Subsection (f) of § 22-9-203 was deleted by Act 675 of 1999. See A.C.A. § 22-9-203 (Supp. 1999). The reference to "bidding on alternates" in former subsection (e) (authorizing negotiations "if bidding on alternates was not required by the plans and specifications") was also deleted. Id. The legislature has thus removed all references to "alternates" in the award process under § 22-9-203. I must conclude from this legislative history that public entities are no longer authorized to use deductive alternates in the bidding process. The basic rule of statutory construction is to give effect to the intent of the legislature, and when a statute is clear, it is given its plain meaning. Hercules, Inc. v.Pledger, 319 Ark. 702, 894 S.W.2d 576 (1995). The Arkansas Supreme Court will also look to changes to statutes made by subsequent amendments to determine legislative intent. See generally State Farm Mut. Auto. Ins.Co. v. Beavers, 321 Ark. 292, 901 S.W.2d 13 (1995). The legislative intent in this instance seems clear. School districts must comply with the bidding procedures set forth in A.C.A. § 22-9-203 (a) where the estimated costs of the work exceed $50,000. A.C.A. § 22-9-203 (a) (Supp. 1999). These bidding procedures no longer include the use of deductive alternates.2

Assistant Attorney General Elisabeth A. Walker prepared the foregoing opinion, which I hereby approve.

Sincerely,

MARK PRYOR Attorney General

MP:EAW/cyh

1 It has previously been opined that the term "state agency," when viewed in light of § 22-9-203 as a whole, has reference to each of the entities and subdivisions listed in subsection (a) thereof, including school districts. See Op. Att'y Gen. 94-185. I agree with this conclusion.
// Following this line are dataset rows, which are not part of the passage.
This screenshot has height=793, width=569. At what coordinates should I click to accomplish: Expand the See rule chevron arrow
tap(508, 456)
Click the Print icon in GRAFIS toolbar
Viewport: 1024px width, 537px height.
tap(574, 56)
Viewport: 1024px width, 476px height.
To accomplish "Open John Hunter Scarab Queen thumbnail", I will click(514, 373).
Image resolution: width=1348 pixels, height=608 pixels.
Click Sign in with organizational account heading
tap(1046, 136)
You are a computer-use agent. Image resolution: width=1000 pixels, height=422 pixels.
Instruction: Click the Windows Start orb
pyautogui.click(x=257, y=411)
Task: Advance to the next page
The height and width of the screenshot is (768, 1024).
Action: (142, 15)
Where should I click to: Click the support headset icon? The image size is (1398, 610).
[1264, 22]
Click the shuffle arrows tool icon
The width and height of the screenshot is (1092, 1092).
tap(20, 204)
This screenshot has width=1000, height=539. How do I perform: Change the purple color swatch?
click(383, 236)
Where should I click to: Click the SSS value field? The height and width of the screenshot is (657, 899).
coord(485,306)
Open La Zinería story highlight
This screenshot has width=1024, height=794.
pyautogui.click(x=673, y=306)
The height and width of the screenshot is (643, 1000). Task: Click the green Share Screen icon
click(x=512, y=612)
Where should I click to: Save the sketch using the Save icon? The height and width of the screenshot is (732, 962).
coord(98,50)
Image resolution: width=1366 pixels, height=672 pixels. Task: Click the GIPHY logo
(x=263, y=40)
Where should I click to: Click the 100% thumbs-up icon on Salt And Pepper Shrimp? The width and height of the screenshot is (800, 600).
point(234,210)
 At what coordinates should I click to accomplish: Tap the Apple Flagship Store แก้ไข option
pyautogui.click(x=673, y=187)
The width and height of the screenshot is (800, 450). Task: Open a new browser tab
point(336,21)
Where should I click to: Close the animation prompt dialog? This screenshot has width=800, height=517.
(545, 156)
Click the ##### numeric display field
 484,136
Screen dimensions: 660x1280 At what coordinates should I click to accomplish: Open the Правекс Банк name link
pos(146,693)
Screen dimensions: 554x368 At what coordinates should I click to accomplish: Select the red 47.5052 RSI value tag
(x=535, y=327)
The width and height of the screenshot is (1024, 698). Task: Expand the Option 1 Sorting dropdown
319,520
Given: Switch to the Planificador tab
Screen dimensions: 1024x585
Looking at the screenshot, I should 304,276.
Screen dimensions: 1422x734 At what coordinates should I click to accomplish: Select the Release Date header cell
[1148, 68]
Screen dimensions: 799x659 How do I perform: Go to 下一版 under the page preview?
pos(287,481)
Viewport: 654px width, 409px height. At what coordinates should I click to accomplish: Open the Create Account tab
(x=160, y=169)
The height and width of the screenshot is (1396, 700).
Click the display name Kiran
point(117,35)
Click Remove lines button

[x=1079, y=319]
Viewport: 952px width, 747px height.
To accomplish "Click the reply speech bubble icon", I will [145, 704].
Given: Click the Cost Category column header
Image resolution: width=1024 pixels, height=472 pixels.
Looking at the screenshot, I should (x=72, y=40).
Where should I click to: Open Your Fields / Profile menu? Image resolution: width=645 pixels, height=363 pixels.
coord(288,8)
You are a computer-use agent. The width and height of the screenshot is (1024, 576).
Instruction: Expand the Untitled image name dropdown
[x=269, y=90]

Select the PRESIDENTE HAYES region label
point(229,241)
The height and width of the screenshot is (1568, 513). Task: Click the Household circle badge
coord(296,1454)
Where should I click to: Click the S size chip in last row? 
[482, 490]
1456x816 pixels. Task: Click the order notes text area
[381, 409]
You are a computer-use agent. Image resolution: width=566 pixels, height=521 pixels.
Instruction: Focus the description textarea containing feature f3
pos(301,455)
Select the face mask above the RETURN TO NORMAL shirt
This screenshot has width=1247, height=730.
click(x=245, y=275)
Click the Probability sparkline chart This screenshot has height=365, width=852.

2 You make the statement that the only alternative school districts now have if the low bid is out of the budget is to reject all bids and redesign and re-bid the project. Subsection (e) of A.C.A. § 22-9-203 (Supp. 1999) should, however, be noted. This provision authorizes the "state agency or its designated representative" to "negotiate an award with the apparent responsible low bidder, but only if the low bid is within twenty-five percent (25%) of the amount appropriated." As noted above (n. 1, supra), it is my opinion that the term "state agency" in this Code section includes school districts.